For US property, a section 1031 like-kind exchange can defer the gain by rolling proceeds into another US investment property — but only US real property qualifies after the 2017 tax reform, so a UK acquisition will not shelter a US disposal. Loss harvesting works across both systems: crystallizing a loss on one property in the same year you sell a gainer can absorb part of the charge. However, the US and UK rules on carrying forward losses and offsetting them differ, so the same loss will not always shelter the same gain in both jurisdictions.

Holding structures need particular care because a company or trust that looks efficient in one country can be a costly mistake in another.
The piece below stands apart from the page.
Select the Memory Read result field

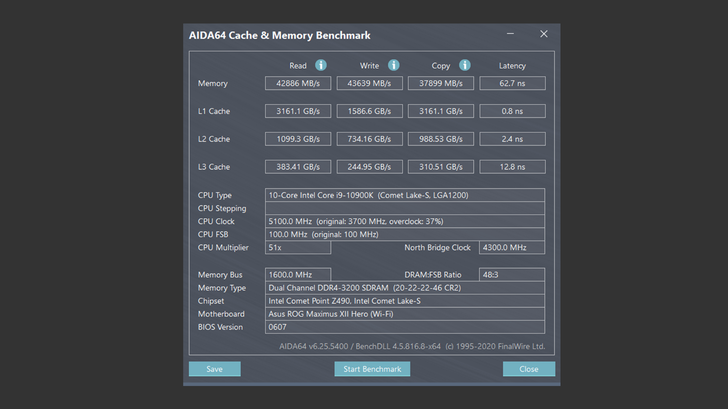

A UK limited company can shelter rental profits from higher-rate income tax. Yet, the same company may be a controlled foreign corporation for US purposes, subjecting the owner to punitive anti-deferral rules and stripping the preferential long-term capital gains rate from an eventual share sale. The treaty analysis in the US-UK income tax treaty should drive that decision, not the tax outcome in a single country. For the UK-specific mechanics of a disposal, see our note on US-UK CGT on property.
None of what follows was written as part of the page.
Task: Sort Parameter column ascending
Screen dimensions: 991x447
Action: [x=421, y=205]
Case study: selling a London flat with a US owner

Sarah, a US citizen resident in London, sold a buy-to-let flat in 2024 for a £180,000 gain. In the UK, she used her £3,000 annual exempt amount, paid CGT at 24%, and filed her 60-day UK property return. On her US return, the dollar gain was larger because sterling had weakened since purchase, and she owed a further slice of tax: depreciation claimed during the letting years produced unrecaptured section 1250 gain at 25%, and the 3.8% NIIT applied with no credit for the UK tax. By timing the sale early in the US year and claiming the UK CGT as a foreign tax credit against the treaty-sourced portion, she reduced — though did not eliminate — the residual US bill. The remaining exposure came almost entirely from the NIIT and the currency gain, exactly the items disciplined capital gains planning property portfolio owners must model in advance.
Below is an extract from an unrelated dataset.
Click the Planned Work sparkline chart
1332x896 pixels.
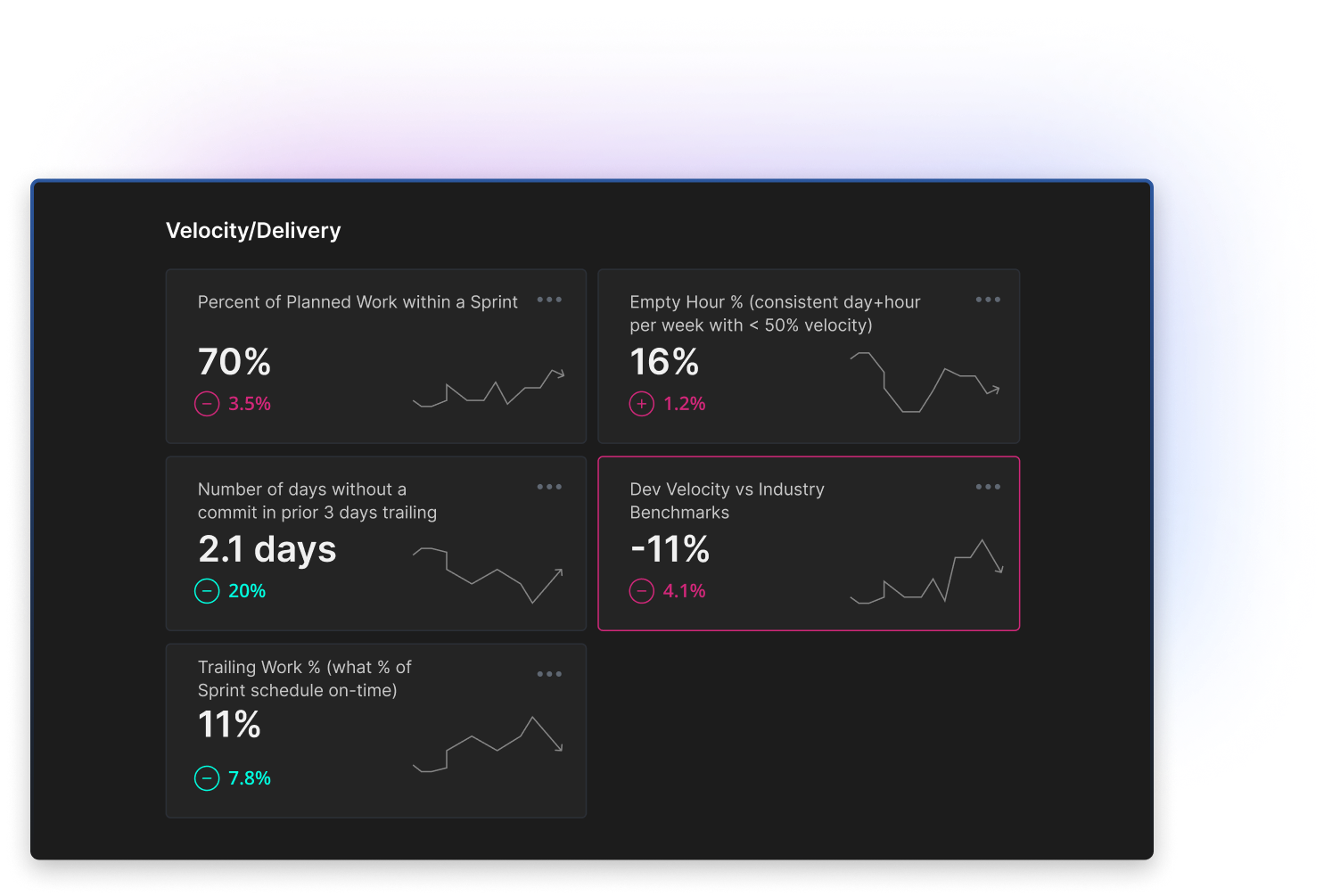point(489,389)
Work with a cross-border specialist before you sell

Every disposal in a two-country portfolio is really two tax events that must be planned together. Modeling the US and UK positions before you exchange contracts is the difference between a predictable bill and an unwelcome surprise. Speak to the Jungle Tax cross-border team — email hello@jungletax.co.uk, call 0333 880 7974, or visit jungletax.co.uk.

FAQs

Do I pay capital gains tax twice on the same property?

Not usually in full. The country where the property is located taxes first, and the other country provides a foreign tax credit for that tax. Rate and timing differences, plus charges like the US NIIT that sit outside the credit, mean some residual tax often remains. Still, genuine double taxation of the whole gain is normally avoided.

What is the 60-day UK CGT return?

When a UK resident disposes of UK residential property at a gain, they must report it and pay the estimated CGT within 60 days of completion, separately from the annual Self Assessment return. Missing the deadline triggers penalties and interest, so it should be diarised the moment a sale is agreed.

Does the US section 121 exclusion apply to my UK home?

Yes. A US citizen can claim the section 121 exclusion on a main home located anywhere in the world, including the UK, provided the two-out-of-five-year ownership and use test is met. It can be combined with UK Private Residence Relief, though the relief periods do not always line up.

Why do I owe US tax when the UK has already taxed my gain?

Two reasons dominate. The 3.8% foreign tax credit cannot offset net Investment Income Tax, and currency movement can make the dollar gain larger than the sterling gain that HMRC taxes. The credit relieves the treaty-sourced income tax, but these two items frequently leave a residual US charge.

Can a 1031 exchange defer tax on a UK property sale?

No. Since 2017, a section 1031 like-kind exchange only defers gain on US real property exchanged for other US real property. A UK disposal cannot be sheltered by buying UK or US property, so it does not help a transatlantic portfolio as it once might have.